San Francisco-based Faire is a wholesale marketplace that connects hundreds of thousands of independent retailers with global brands. The startup has raised almost $1.3 billion since its launch in 2017 from investors such as Sequoia Capital, Founders Fund, Y Combinator, Khosla Ventures, and Lightspeed Venture Partners. Faire has over 1,000 employees—down from about 1,200 last fall—mostly in the U.S. but also in Canada and the U.K.

Among the 100,000 brands available on Faire is Momofuku Goods, David Chang's popular specialty food brand. Faire is also the recommended wholesale marketplace partner to Shopify.

As a private company, Faire doesn’t have to report quarterly earnings, but the C-suite does have to present results to the board and to an audit committee. And then at the next all-hands employee meeting, leadership shares “not only what we shared with the board, but we'll also share the feedback they gave us,” Levitan said. “And if there’s a difference of opinion from the board, we'll share that. We think it's important that people know.”

Levitan said she also hosts CFO office hours every quarter, and "some of the questions are hard, I’m not gonna lie." It's also hard sometimes breaking down complex financial data for broader audiences, so she tries to simplify it and "focus on a couple of core principles" such as growth and profitability frameworks.
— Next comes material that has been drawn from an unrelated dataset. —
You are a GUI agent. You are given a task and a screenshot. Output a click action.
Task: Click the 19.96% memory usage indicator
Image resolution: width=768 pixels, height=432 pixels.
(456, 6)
"Even if they're an engineer, for example, or might not necessarily be trained in finance, they at least understand where we are on our journey," Levitan added. She's also set a personal goal of working to increase financial literacy among all employees.

Levitan began her career on Wall Street but has more than 30 years of experience in retail. She became finance chief at Faire in 2019, coming from the same role at Fanatics, a leader in licensed sports merchandise. Earlier in her career, she cofounded Moxie Capital LLC, a private equity firm, and built the consumer retail franchise of Cowen & Co., where she served as managing director and senior research analyst. All the while, she told me, she was adding key skills for a CFO.

“I’ve worked in store operations, merchandising, in equity capital markets, direct consumer interaction, I did M&A,” she explained. “I was collecting what looked like a random assortment of skills, but they actually are the CFO toolkit.”

Have a good weekend.

Sheryl Estrada
sheryl.estrada@fortune.com

María Soledad Davila Calero curated the Leaderboard and Overheard sections of today’s newsletter.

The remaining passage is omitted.